Na meer dan een maand zonder communicatie lukte het Kisanet toch om in contact te komen met haar broers en zussen in de hoofdstad. Haar familie op het platteland blijft onbereikbaar, omdat de gevechten in Tigray voortduren. ‘Ik probeer elke dag met mijn broers en zussen te praten. Toch weet ik niet hoe het echt met ze gaat. De telefoonlijnen in de hoofdstad werken nog wel, maar ze worden in de gaten gehouden en misschien ook wel afgesloten. Mijn broers en zussen zeggen altijd dat het goed met hen gaat en dat ze zich zorgen maken om mij, omdat ik hier alleen ben. Maar zij zijn degenen die midden in de oorlog zitten.’

‘Dit zijn de mensen voor wie je alles zou doen, maar er is niets wat je kunt doen om hen te redden’

Kisanet vervolgt – tussen de tranen door – haar verhaal: 'Ik weet dat mijn broertje en de kinderen bang zijn. Ik wil niet dat ze zich opgesloten voelen. Je leeft misschien in een vrije wereld, maar iemand vertelt je of je wel of niet mag leven. Het is vreselijk. De kinderen vertellen me over vliegtuigen, hoe ze wegrennen om zich te verstoppen als ze ze zien overvliegen. Ze huilen als ze passeren, omdat ze niet weten wat er zal gebeuren. Het is zo hopeloos. Dit zijn de mensen voor wie je alles zou doen, maar er is niets wat je kunt doen om hen te redden’, vertelt ze huilend, terwijl ze zich verontschuldigt voor haar emoties.

Tigray

De belangrijkste reden dat noch Kisanet noch haar familie veilig zijn, zegt de UT-studente, is simpelweg omdat ze Tigrayaans zijn, een etnische minderheidsgroep met een eigen cultuur en taal. ‘Ik besteedde geen aandacht aan de Ethiopische politiek, maar werd ‘wakker’ toen het conflict begon. Na het aantreden van de huidige premier wist ik dat Tigrayanen in het hele land worden gediscrimineerd. Maar ik kon me moeilijk voorstellen dat het zo ver zou gaan. Het is gewoon zo triest.’

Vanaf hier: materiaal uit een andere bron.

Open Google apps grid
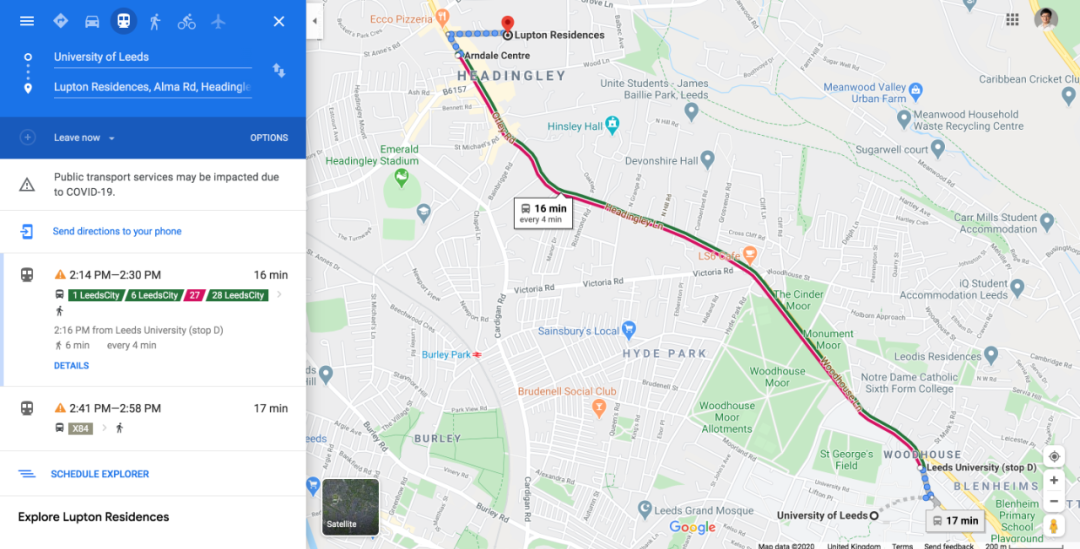 click(x=1012, y=19)
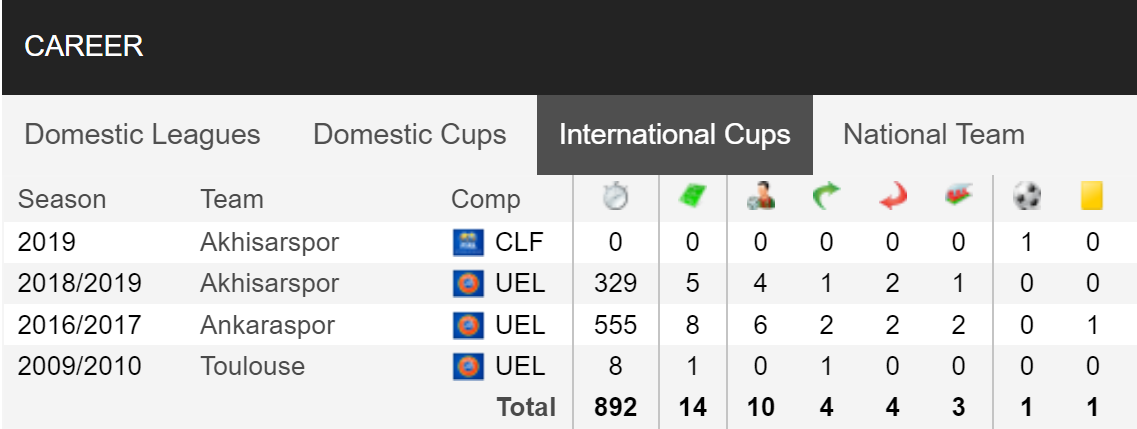Open the Toulouse team link

point(252,366)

‘Ik hoop dat de oorlog snel voorbij is en ik terug kan gaan’

Kisanet zit in het allerlaatste semester van haar studie, maar betwijfelt of ze op korte termijn terug kan naar Ethiopië. ‘Dat zou op dit moment onmogelijk zijn', zegt ze. 'Maar ik ben toegewijd om Tigray vanuit Nederland te helpen. Ik heb gepleit voor het stoppen van de oorlog met mede-Tigrianen en mensen die tegen de oorlog zijn. Ik begrijp de mentaliteit niet van mensen die oorlog om welke reden dan ook goedpraten. Het leven is zo kostbaar. Ik hoop dat dit snel stopt en dat ik terug kan om Tigray weer op te bouwen.’